B.C. Hydro spokesperson Susie Rieder said that at the height of the outages about 14,000 customers across the province were affected. Most of the outages were caused by inclement weather.
Rieder said particularly hard-hit areas include Vancouver Island, the Southern Interior and some spots in the Fraser Valley.
"Right now our crews are working around the clock to restore power as quickly as possible," she said, adding it's difficult to predict when power will be restored and how much damage the storm will cause.
She said every household should have an emergency kit equipped with a flashlight, batteries, first aid kit, water and food.
"We encourage everybody to be prepared," said Rieder.
"If you do come across a downed line, always assume it's live even if it's not sparking, smoking or making a buzzing sound. Stay back at least 10 metres and call 911."
A full and updated list of power outages can be found on B.C. Hydro's outage list page.
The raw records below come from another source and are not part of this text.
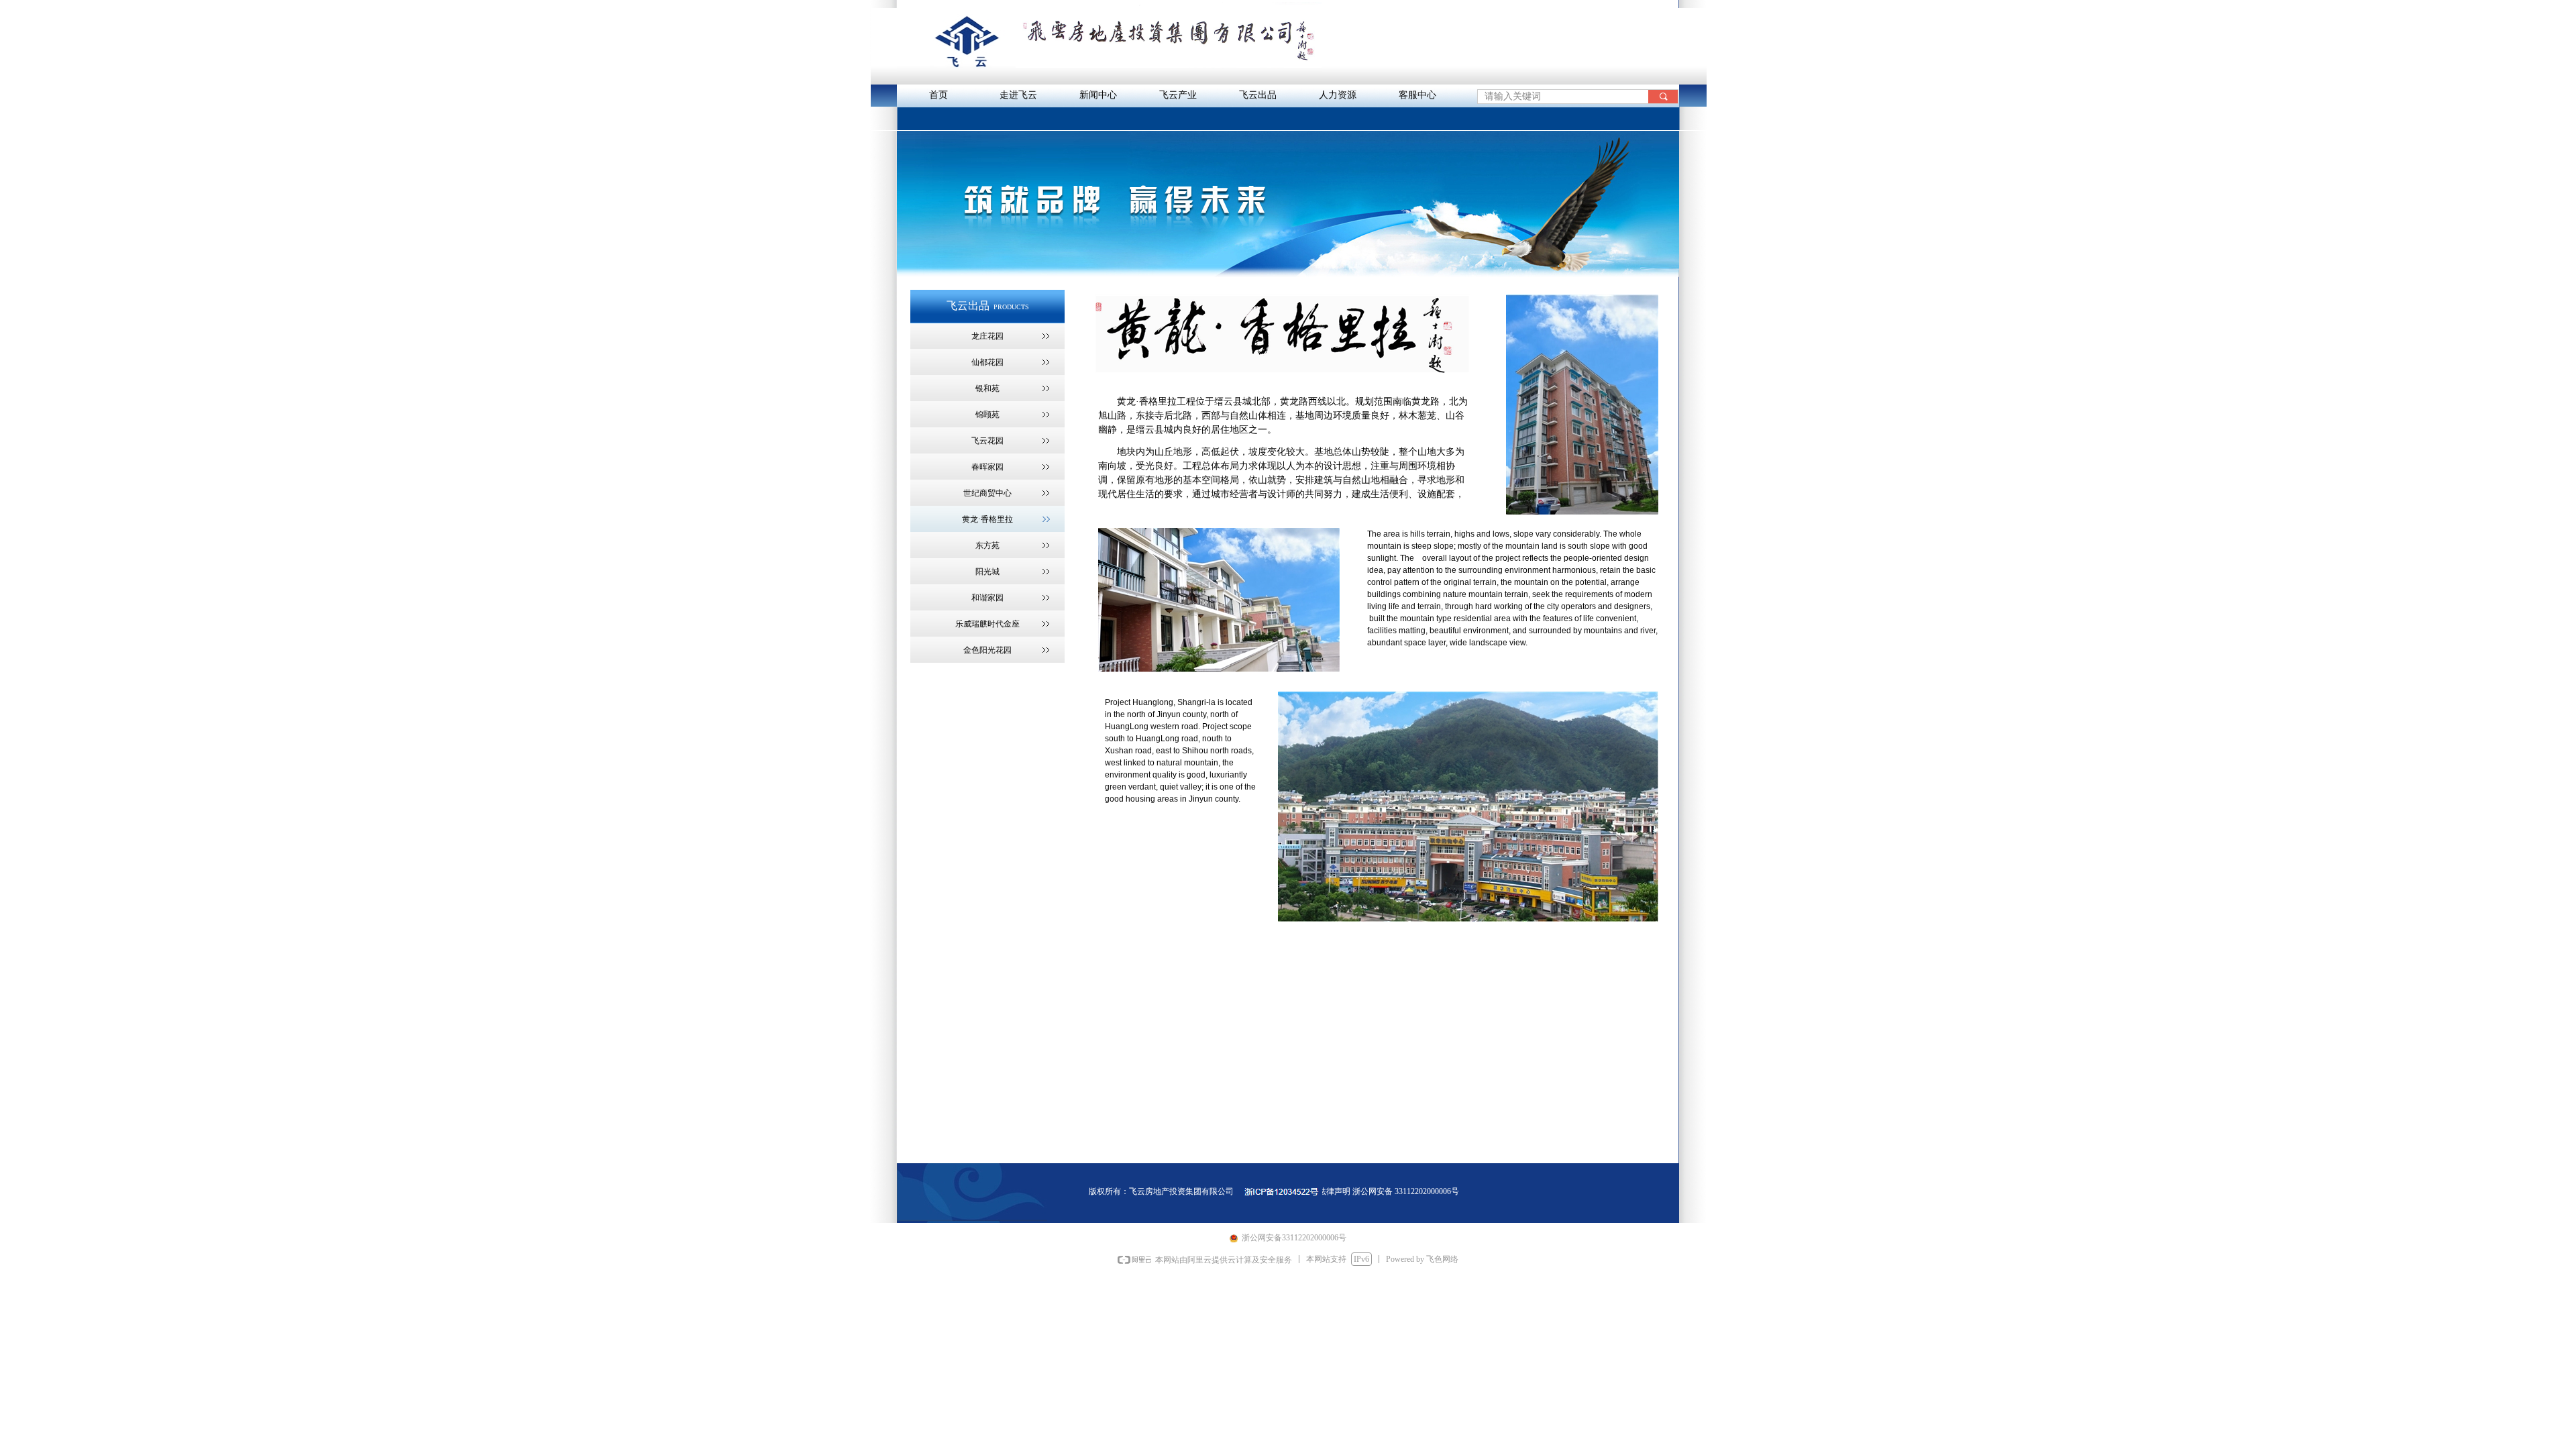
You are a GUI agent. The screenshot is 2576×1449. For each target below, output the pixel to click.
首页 (938, 95)
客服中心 (1417, 95)
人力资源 (1337, 95)
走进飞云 (1018, 95)
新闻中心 (1098, 95)
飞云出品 (1258, 95)
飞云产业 (1178, 95)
Avalanche Canada is warning that heavy snowfall and strong wind are creating dangerous avalanche conditions in southern B.C.
"Avoiding avalanche terrain will be critical to managing your risk on Saturday. Stick to simple, low-angle slopes with no overhead hazard," read the warning for B.C.'s south coast.
Drive B.C. has announced several highway closures due to avalanche work, including on the Kootenay Pass between 2 p.m. and 5 p.m. PT Saturday afternoon.
Highway 1 between Golden Donald Upper Road and Ten Mile Hill Truck Stop Road will also be closed for avalanche control work on Sunday morning between 9 a.m. and 11 a.m. PT.
More information on road closures can be found on the Drive B.C. Road Conditions and Events page.
Snowfall and winter storm warnings
Environment Canada has issued several weather alerts for much of South and Central B.C. this weekend.
Strong winds, heavy snow and rain are expected in many areas throughout Saturday until the evening.
Vancouver Island could see up to 100 millimetres of rain on the west coast, with winds of up to 110 km/h on the north coast.
Between 25 and 35 centimetres of snow is expected for Squamish, Whistler and the Sea-to-Sky corridor, while areas of the Central and North Coasts could see up to 40 centimetres, the weather agency said.
Environment Canada advised avoiding non-essential travel in these areas until conditions improve.